2016–17 Champions Hockey League

Tournament details
- Dates: 16 August 2016 – 7 February 2017
- Teams: 48

Final positions
- Champions: Frölunda HC (2nd title)
- Runners-up: HC Sparta Praha

Tournament statistics
- Games played: 157
- Goals scored: 795 (5.06 per game)
- Attendance: 510,275 (3,250 per game)
- Scoring leader: Casey Wellman (14 points)

Awards
- MVP: Joel Lundqvist

= 2016–17 Champions Hockey League =

European ice hockey tournament

The 2016–17 Champions Hockey League was the third season of the Champions Hockey League, a European ice hockey tournament launched by 26 founding clubs, six leagues and the International Ice Hockey Federation (IIHF).
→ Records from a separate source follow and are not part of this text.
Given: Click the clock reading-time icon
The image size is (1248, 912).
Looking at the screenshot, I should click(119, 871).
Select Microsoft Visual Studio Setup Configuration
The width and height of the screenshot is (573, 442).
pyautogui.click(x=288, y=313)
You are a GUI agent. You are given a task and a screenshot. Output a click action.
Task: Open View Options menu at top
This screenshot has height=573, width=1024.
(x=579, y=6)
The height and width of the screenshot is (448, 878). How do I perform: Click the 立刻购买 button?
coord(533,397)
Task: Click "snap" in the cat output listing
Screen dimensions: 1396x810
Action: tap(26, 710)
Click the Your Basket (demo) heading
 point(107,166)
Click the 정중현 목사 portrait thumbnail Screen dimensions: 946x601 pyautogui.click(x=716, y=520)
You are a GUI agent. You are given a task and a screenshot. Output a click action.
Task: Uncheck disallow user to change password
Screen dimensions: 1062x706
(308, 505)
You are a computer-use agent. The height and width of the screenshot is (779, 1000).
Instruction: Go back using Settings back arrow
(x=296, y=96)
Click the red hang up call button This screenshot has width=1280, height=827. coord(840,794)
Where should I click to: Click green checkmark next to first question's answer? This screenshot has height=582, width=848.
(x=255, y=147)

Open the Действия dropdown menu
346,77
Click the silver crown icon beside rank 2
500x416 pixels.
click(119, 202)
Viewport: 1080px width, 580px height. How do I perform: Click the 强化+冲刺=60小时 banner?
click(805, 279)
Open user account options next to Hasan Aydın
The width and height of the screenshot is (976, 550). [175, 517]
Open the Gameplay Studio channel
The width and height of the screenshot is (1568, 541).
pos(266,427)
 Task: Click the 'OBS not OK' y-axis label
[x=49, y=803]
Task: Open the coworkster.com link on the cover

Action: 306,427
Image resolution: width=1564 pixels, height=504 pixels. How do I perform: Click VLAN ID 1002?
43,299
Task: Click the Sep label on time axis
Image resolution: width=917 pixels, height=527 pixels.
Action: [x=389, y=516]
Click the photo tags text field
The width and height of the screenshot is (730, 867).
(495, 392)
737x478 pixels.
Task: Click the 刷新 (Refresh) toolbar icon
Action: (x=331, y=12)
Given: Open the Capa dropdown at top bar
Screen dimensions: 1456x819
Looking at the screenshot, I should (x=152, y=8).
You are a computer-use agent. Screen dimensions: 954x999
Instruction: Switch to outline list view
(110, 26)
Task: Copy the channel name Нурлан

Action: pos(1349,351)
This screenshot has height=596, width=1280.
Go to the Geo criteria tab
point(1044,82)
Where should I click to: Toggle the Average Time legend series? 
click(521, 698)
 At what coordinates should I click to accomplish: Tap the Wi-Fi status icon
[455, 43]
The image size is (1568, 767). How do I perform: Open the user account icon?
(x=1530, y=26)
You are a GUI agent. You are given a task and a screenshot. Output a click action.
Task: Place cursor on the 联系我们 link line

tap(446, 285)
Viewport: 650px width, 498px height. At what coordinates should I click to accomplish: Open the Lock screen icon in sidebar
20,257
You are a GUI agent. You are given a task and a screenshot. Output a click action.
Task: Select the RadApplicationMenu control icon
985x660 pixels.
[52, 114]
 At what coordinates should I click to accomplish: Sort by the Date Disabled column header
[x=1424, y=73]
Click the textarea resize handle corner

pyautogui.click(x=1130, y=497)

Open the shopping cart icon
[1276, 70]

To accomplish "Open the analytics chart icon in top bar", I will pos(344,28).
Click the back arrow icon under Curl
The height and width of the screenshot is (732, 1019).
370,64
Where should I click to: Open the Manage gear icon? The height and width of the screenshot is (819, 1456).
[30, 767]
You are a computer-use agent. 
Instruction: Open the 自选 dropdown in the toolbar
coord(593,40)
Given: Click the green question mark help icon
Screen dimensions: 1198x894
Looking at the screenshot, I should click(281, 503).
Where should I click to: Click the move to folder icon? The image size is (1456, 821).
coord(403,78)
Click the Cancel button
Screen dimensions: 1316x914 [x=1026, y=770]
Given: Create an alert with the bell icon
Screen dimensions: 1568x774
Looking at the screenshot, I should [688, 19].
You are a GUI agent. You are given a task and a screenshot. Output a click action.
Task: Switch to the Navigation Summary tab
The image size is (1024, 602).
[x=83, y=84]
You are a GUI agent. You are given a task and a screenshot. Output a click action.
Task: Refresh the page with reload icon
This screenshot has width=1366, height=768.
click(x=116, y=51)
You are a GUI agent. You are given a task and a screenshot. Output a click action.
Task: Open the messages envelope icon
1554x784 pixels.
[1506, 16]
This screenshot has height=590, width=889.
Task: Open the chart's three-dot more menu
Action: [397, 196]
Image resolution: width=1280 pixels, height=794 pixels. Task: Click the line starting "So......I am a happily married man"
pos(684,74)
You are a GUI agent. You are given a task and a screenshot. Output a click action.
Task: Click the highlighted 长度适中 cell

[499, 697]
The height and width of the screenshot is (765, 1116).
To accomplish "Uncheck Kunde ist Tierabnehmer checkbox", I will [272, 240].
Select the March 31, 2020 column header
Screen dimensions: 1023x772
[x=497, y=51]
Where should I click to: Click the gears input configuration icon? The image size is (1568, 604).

The season started on 16 August 2016 with the group stage and ended with the final game on 7 February 2017 with Frölunda defeating HC Sparta Praha, 4–3 in overtime.

== Team allocation ==
A total of 48 teams from different European first-tier leagues participated in the 2016–17 Champions Hockey League.

=== Team license ===
The teams were selected based on different licenses for the founding teams, leagues and wildcards.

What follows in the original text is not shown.